Making linguistic analysis accessible

The Research and Development Unit for English Studies is a corpus linguistic research group, working to uncover real-world linguistic patterns and trends.

City Centre Campus and Eastside Park

Research summary

The Research and Development Unit for English Studies has built an international reputation through our work to develop novel computational, statistical, and linguistic methods. We have released a range of free-to-use software to support detailed linguistic analysis.

Research Background

A range of projects have been undertaken, culminating in the production of a set of linguistic tools.

WebCorp Live was designed to test the hypothesis that the web could provide evidence of rare, new, and changing language use – to complement offline text.
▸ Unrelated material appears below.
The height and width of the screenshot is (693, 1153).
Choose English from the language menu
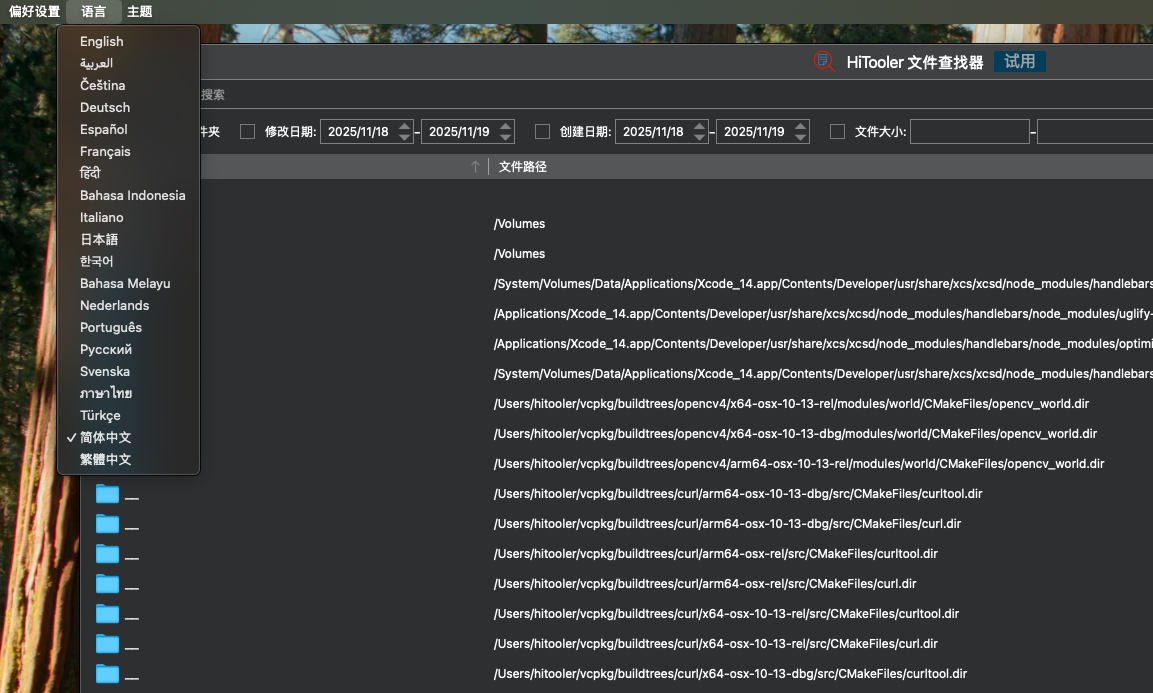(x=102, y=41)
Previous linguistic research on the web would require manual processing of web pages, but WebCorp Live automatically accesses web pages – via commercial search engines, such as Google – and produces examples of words and phrases to be studied. It can also search in multiple languages, and therefore play a key role in augmenting language teaching and translation. 

A sister project, the WebCorp Linguist’s Search Engine, saw the team building a bespoke large-scale collection of web texts to be used for advanced linguistic and statistical analysis. This large-scale sample of the web captured various document formats, types of content and subjects. This was followed by the launch of WebCorp Learn, a tool specifically designed to support interactive English language learning which has been integrated into courses at German secondary schools.

This was taken a step further with the release of OurSurveySays, a management tool for open-text survey analysis and insight. It provides a web-based visualisation package that can be used by non-specialists – for example marketing strategists, academic planners, and course directors – to analyse text-based survey responses. This allows organisations to undertake detailed analysis and make tactical interventions in response to findings.

Aiming to resolve a different problem, the eMargin project addressed the limitations of applying a traditional close-reading approach in modern teaching settings; notes on physical texts become cluttered and are not easily shared or reused, and recreating class-based close reading for distance-learning students is particularly challenging. With no other solutions readily available to solve this problem, the eMargin web-based annotation tool was developed. The tool not only enables collaboration and discussion across multiple locations, but also retains a digital record of students’ progress. Although it was designed as a teaching tool, it can also be used for collaborative textual annotation.

Outcomes and impact 

Our online WebCorp, eMargin and OurSurveySays tools bridge significant gaps in textual analysis, enabling novel teaching practices and enhanced insights from otherwise unmanageably large datasets. 

With over 5,000 monthly users in 190 countries, our software has:

  • Facilitated data-driven language teaching in higher education institutions around the world
  • Augmented English language teaching in German secondary schools
  • Enriched the teaching of literary analysis and textual interpretation in higher education, further education, and schools, with particular growth during the COVID-19 pandemic
  • Improved the accuracy and efficiency of professional translation services
  • Enabled the Belgian and Alicantian chapters of Podemos to formulate political policy in a collaborative way
  • Informed decision making by university planners and management at five UK institutions.

The WebCorp tools have also featured in over 1,700 publications by researchers across disciplines, with users worldwide. 

REF 2021

Birmingham City University's hub for everything related to the Research Excellence Framework.

REF 2021

Andrew Kehoe

Dr Andrew Kehoe

Associate Professor / Director of Research

Andrew Kehoe is Associate Professor in Linguistics and Director of Research in English. He studied at the University of Liverpool, gaining qualifications in both English and Computer Science. For over 20 years he has worked on and led a series of UKRI-funded projects in the field of Corpus Linguistics: the automated analysis of patterns and trends in large text collections to discover how language is used by different groups in society. Andrew leads the Research & Development Unit for English Studies (RDUES), an interdisciplinary team developing software tools which are used by hundreds of thousands of people worldwide to analyse textual data in research, teaching and commercial contexts.

Matt Gee

Matt Gee

Research Fellow in Linguistics

Matt Gee develops research and teaching tools in the Research and Development Unit for English Studies (RDUES). This includes the creation of a fully-fledged search engine (WebCorp LSE) designed to treat the web as a source of linguistic data. WebCorp LSE can download, clean-up and present through a search interface texts from the web for corpus linguistic style analysis (including wildcard and part-of-speech search, concordancing, collocation and change over time).